# EXERCISE OBJECTIVE:
Tally the lines below that contain the word "agent", and give only that number.

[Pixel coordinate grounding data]
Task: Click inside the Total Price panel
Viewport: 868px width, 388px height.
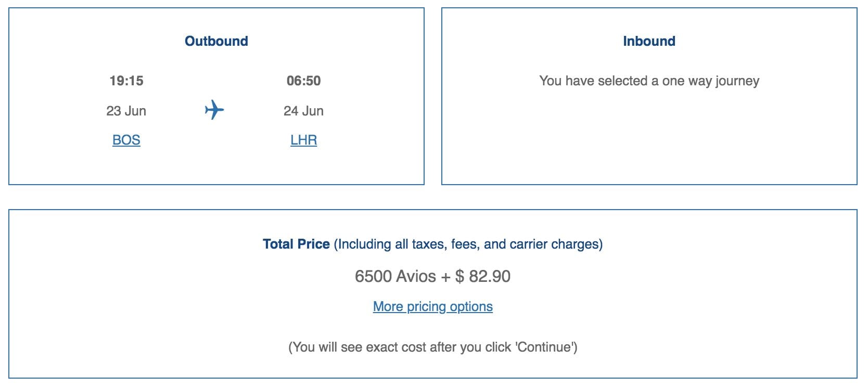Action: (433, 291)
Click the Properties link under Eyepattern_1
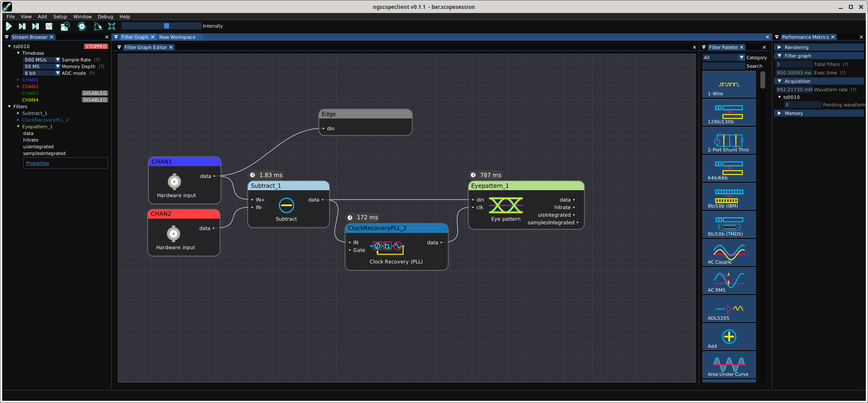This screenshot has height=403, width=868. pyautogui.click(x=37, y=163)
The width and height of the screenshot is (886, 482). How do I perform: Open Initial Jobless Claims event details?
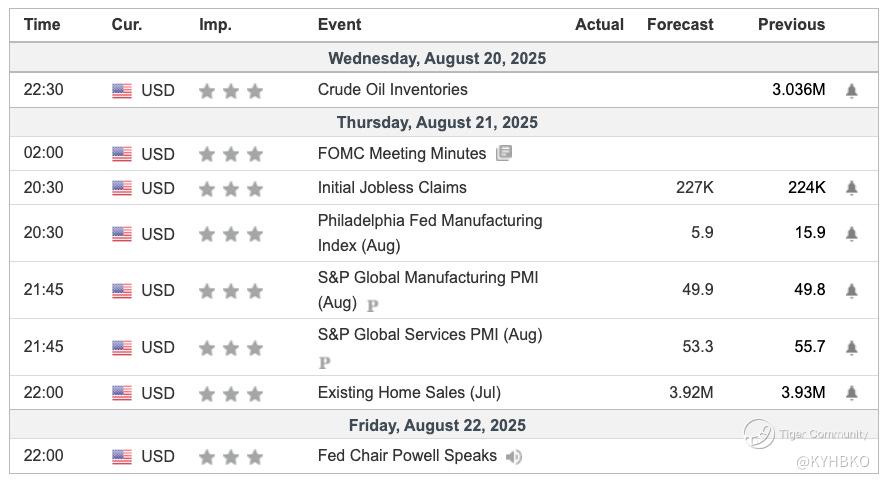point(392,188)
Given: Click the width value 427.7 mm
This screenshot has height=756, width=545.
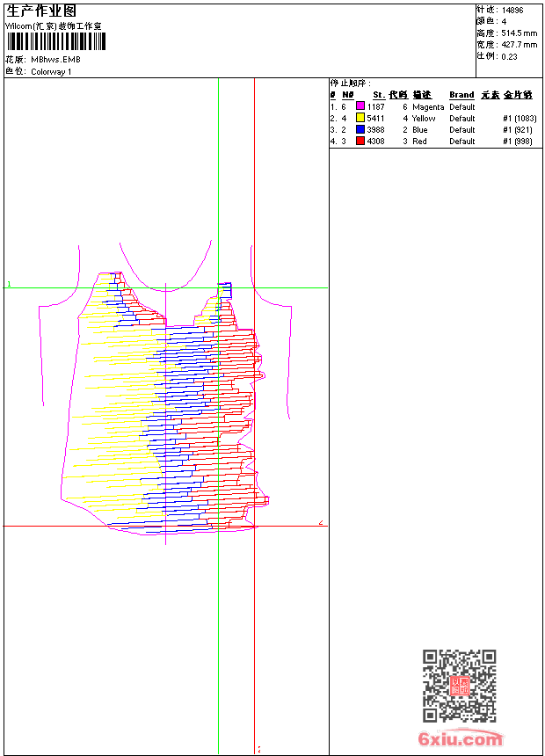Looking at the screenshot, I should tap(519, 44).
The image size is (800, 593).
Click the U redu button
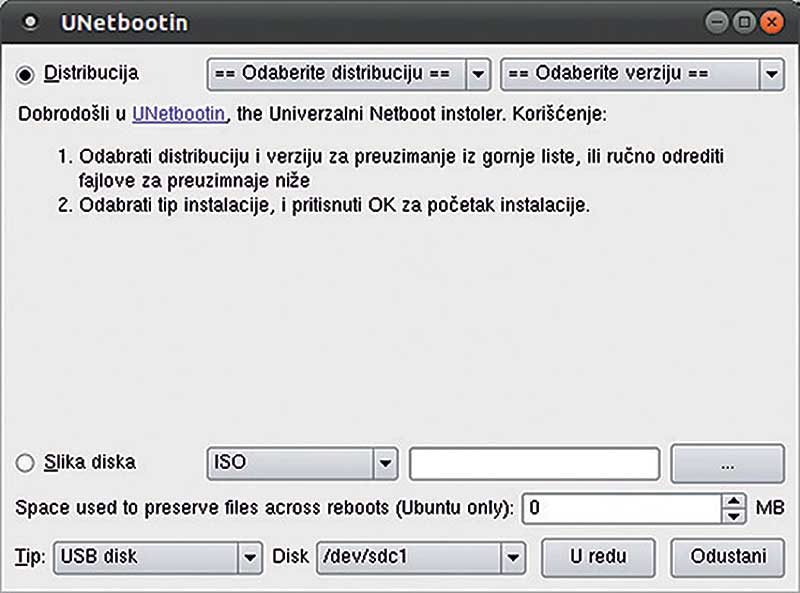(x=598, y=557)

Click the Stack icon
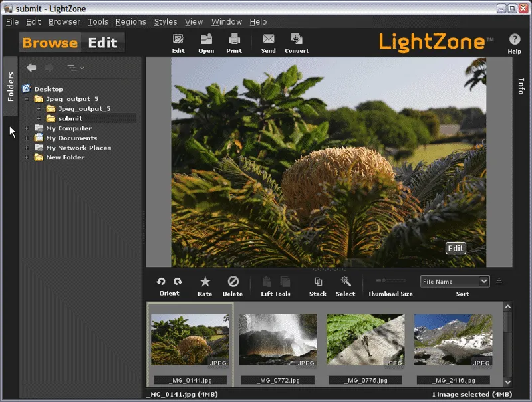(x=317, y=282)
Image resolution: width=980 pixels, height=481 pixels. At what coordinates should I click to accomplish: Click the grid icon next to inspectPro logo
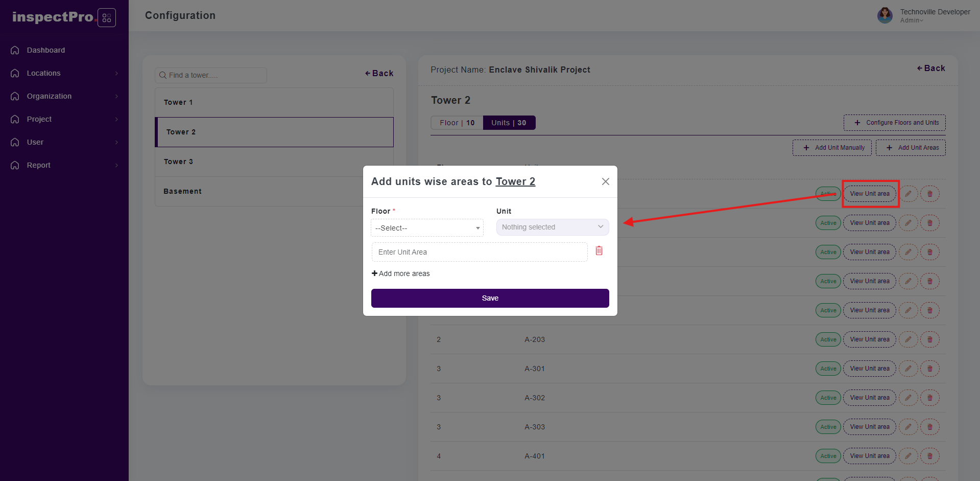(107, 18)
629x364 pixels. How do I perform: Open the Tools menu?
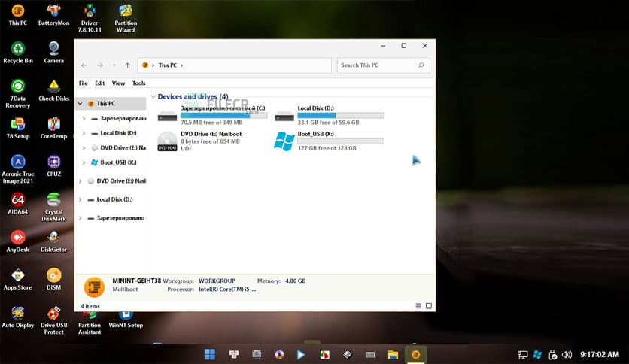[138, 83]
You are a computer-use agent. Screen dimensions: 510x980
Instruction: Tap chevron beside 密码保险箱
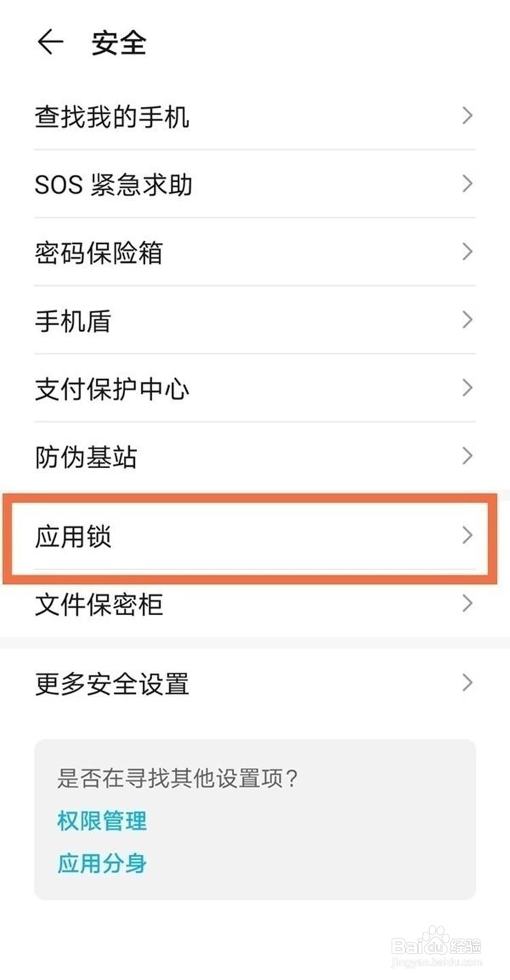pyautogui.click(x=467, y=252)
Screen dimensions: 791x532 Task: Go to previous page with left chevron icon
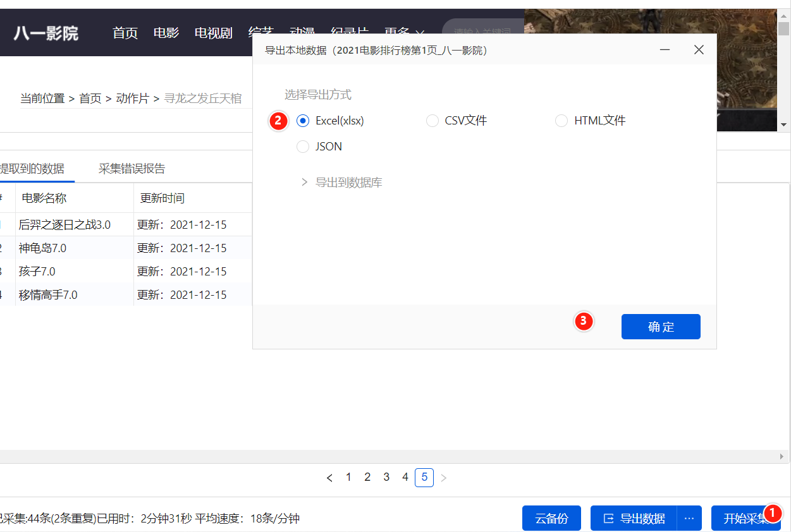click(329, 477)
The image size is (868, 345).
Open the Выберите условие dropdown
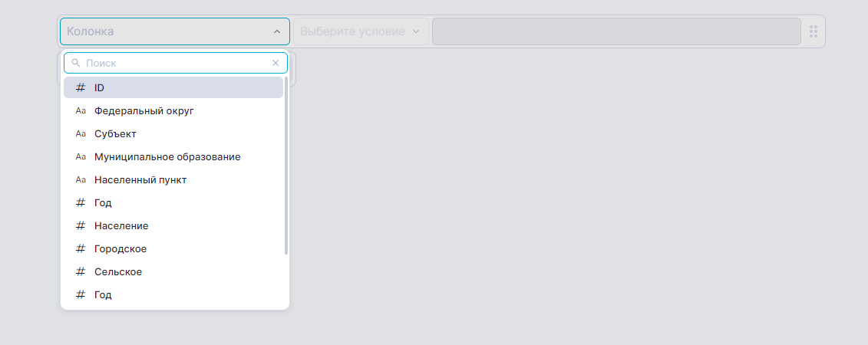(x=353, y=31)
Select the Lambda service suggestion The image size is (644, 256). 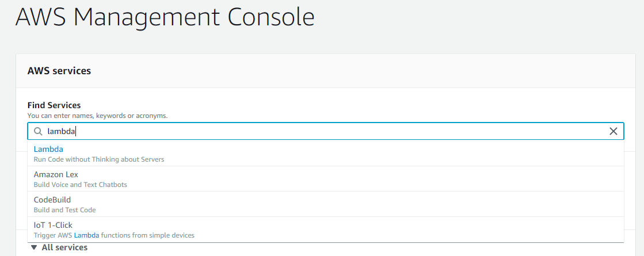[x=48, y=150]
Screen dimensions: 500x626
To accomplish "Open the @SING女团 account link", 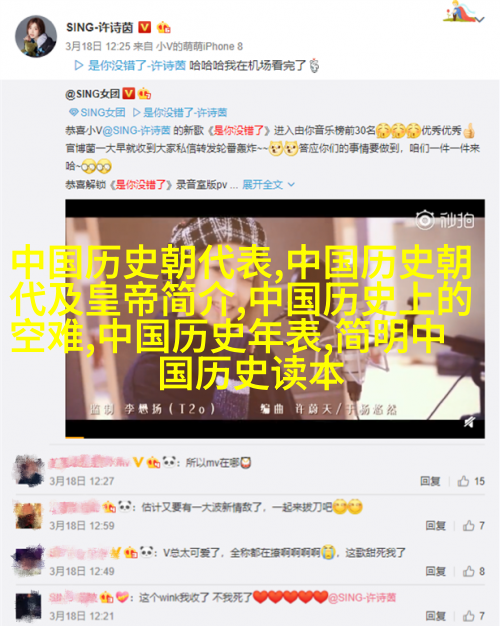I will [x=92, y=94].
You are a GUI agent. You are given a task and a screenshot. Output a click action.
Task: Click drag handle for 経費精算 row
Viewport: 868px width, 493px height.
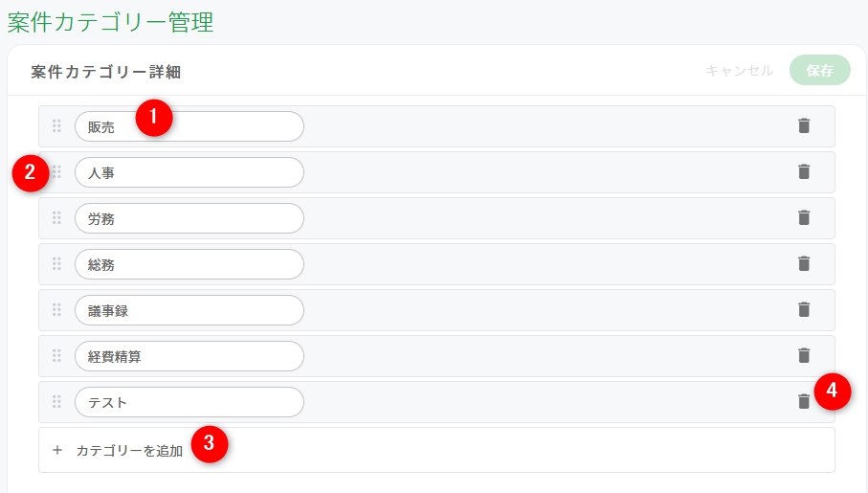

# WORKED SOLUTION:
2